Stored dataset items
*** Block opens ***

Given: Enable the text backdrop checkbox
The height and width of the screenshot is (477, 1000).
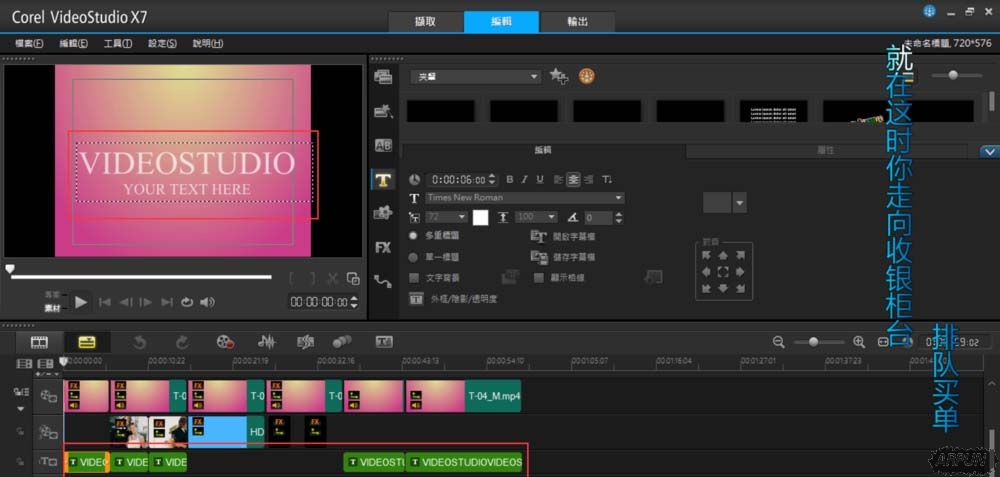Looking at the screenshot, I should 414,277.
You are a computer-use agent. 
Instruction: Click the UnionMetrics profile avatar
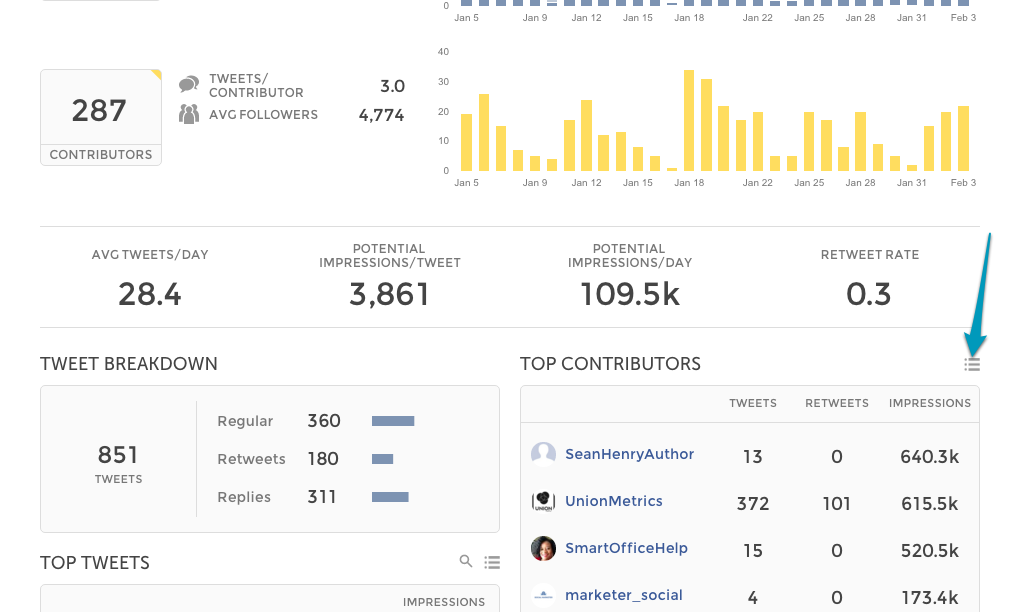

*** Block closes ***

The data above, line by line: transcribe it exactly and drop the pictures.

→ Output for this exercise
Given: Enable the text backdrop checkbox
The height and width of the screenshot is (477, 1000).
Looking at the screenshot, I should 414,277.
You are a computer-use agent. 
Instruction: Click the UnionMetrics profile avatar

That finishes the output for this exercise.